A few more of my firsts- well I had two good friends growing up and we would always hang out together. Lets just say we liked to see the look of shock on guys faces- so we would either make out with each other or strip down in public a lot LOL. Oh yes, how could I forget? One night we had three guys over my friends house and we made dinner. Then we proceeded to do a strip tease in the backyard, cover ourselves in chocolate syrup and lick it off each other. Then there was the time my best friend and I invited her boyfriend over her house and we were waiting for him in the bathtub taking a bubble bath. We asked him to join us and we ended up kind of having a little threesome. If you could have seen the look on his face when he walked in on us in the tub!


Well there are numerous other things- I could share more, but at this point I think that is enough hehe. So I guess I was kinky from the beginning! It all started with my first sexual encounter. Hmm- I had never thought of it until now. Interesting- very interesting.

Thunderbolt

Ok- this is going to be a long one! Just letting you know ahead of time. This was a major learning experience so I don't want to leave anything out. So- I met another Dom in person a while back- I call him Thunderbolt. Why? Well if you are not familiar with the candy it is a gumball that starts off sweet and once you bite into it it is sour as hell! It leaves you tearing up, your face contorting from the shear sourness taking over! Which explains him to a T! He came across as a nice sweet, caring guy but then turned into a complete ass!

I started chatting with Thunderbolt and again he seemed very nice. He seemed to have the perfect mix- a nice guy but dominant when he needed to be. But for some reason from the beginning I just had this feeling he was only looking for a quick hookup and nothing else. I understand some are into that- that's fine, whatever floats your boat- I'm just not looking to hook up with random people. I may not actively be looking for a long term relationship but that doesn't mean I'm totally opposed to it. I've just found it hard to find someone you connect with on both levels- kinks and chemistry. In a vanilla relationship you just have to worry about the chemistry. But in a long term D/s relationship- there is a whole other level you have to worry about if it is truly going to be a long term relationship. In my eyes- you can't be with someone who has totally different kinks- one party will always be left unsatisfied if that's the case.
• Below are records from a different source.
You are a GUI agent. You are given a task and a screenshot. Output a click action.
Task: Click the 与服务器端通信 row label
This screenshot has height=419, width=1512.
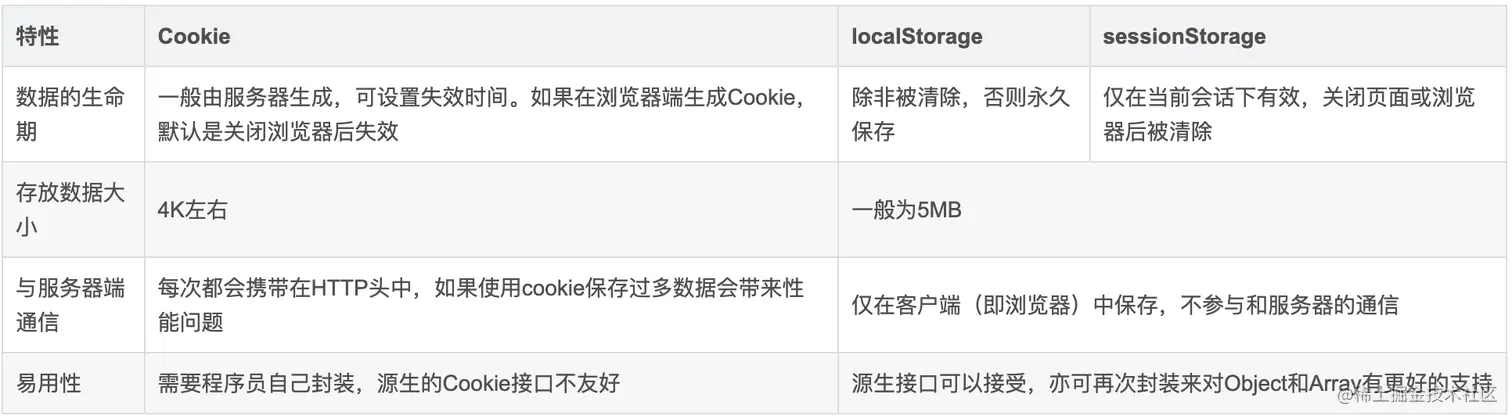pyautogui.click(x=71, y=305)
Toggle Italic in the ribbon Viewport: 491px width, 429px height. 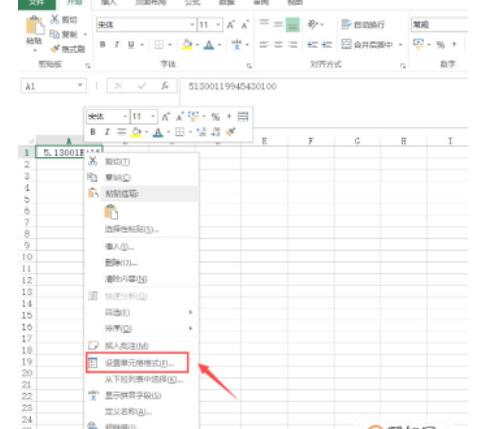(x=117, y=44)
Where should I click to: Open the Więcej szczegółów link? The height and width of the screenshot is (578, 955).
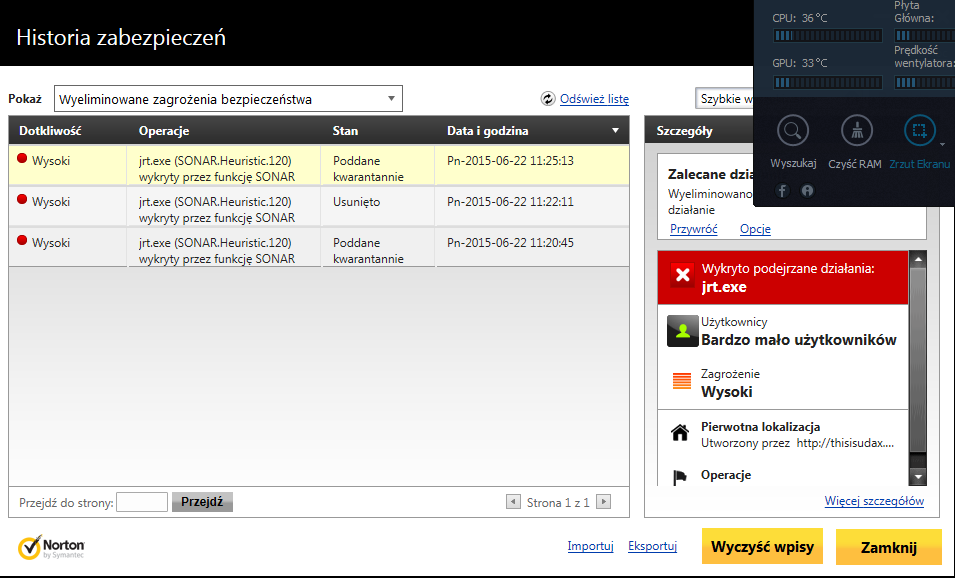(873, 501)
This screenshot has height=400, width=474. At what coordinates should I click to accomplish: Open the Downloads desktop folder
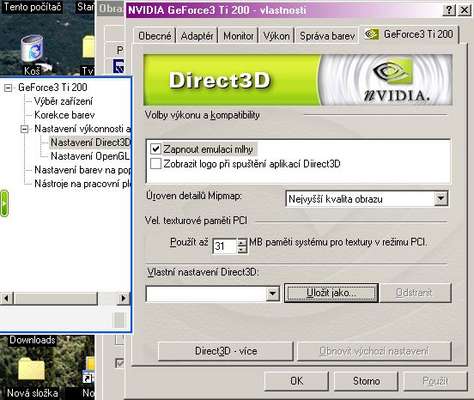click(x=32, y=340)
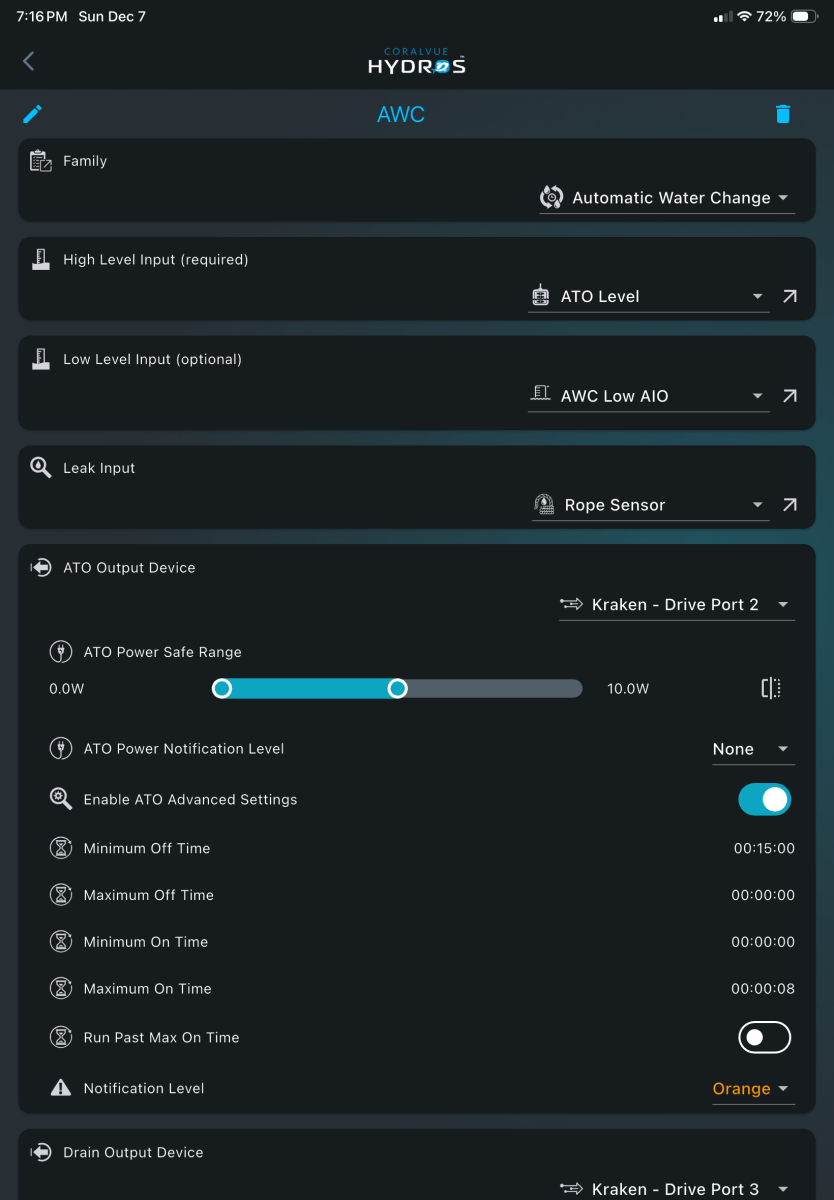
Task: Open ATO Power Notification Level None dropdown
Action: 753,749
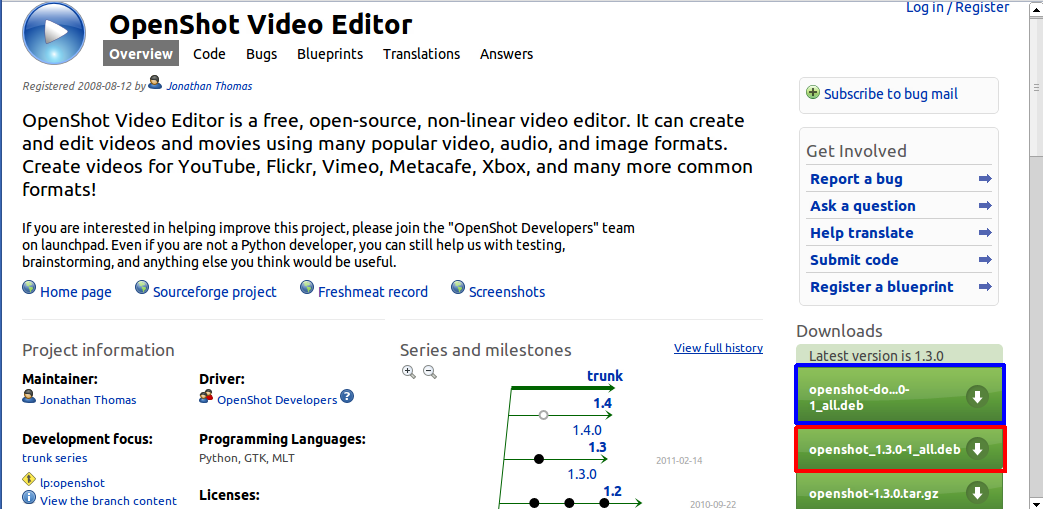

So I have come to terms with the fact that it is easier to find someone you share the same kinks with and if more develops from there- awesome! Ultimately- yes I am looking for one I can connect with on both levels- but until then it doesn't mean I'm going to sit back and let life pass me by! I'm going to have fun in the meantime. Don't get the wrong impression of me though- I'm not one that will open my legs to anyone- I do have standards! LOL I have to have some kind of connection with the person- some level of chemistry has to be present.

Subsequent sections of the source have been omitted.